We can see that the link between terroir and wine characteristics grows weaker as our technology advances
The nutrient content of the grapes we grow influences the nutrient content of the must, which in turn influences the performance of the yeast. It’s crazy to think that most of the smells and tastes we get from wine are produced by Saccharomyces. Yet its ability to metabolise and create the flavours and aromas we prize so much is heavily swayed by its nutritional state during fermentation. Nitrogen is key to maintaining healthy yeast nutrition; we need it in a form that the yeast can utilise, called yeast assimilable nitrogen (YAN). Vitamins like thiamine and minerals such as magnesium and zinc are also essential for yeast activity. If soils prove to have poor fertility and are nitrogen-poor, this can cause issues with fermentations getting stuck or not even starting, or the yeasts creating bad aromas and tastes. YAN is consumed by Saccharomyces as it enzymatically breaks down sugars, which means that the more available sugar there is in the must, the more YAN we need. Broadly speaking, to ferment 1 gram per litre of sugar, Saccharomyces will need 1 milligram per litre of YAN. Think of YAN as the oil which keeps the enzymatic engines within yeasts turning smoothly.
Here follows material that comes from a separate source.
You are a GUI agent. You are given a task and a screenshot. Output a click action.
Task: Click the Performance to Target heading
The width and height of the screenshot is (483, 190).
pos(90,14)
Very often in conventional farming, nature’s in-built nitrogen-supplying sources are destroyed by the addition of fungicides, so nitrogen has to be applied to the soil in the form of synthetic fertilizers. In addition, wineries will tend to add YAN during fermentation to help the yeast along. We can see that the link between terroir and wine characteristics grows weaker as our technology advances. Before we had the ability to add nitrogen to soils or YAN to fermentation, soils would have had to generate enough nitrogen on their own or we’d help them along a little with organic manure of some sort. In the isolated case of nitrogen, there is a clear and measurable link between soil, wine quality and final wine taste due to the working conditions of our yeasts. However, with the addition of nitrogen at both the growing and the winemaking stage, we sever this connection with the land but ensure that vines and yeasts get what they need to perform at their best.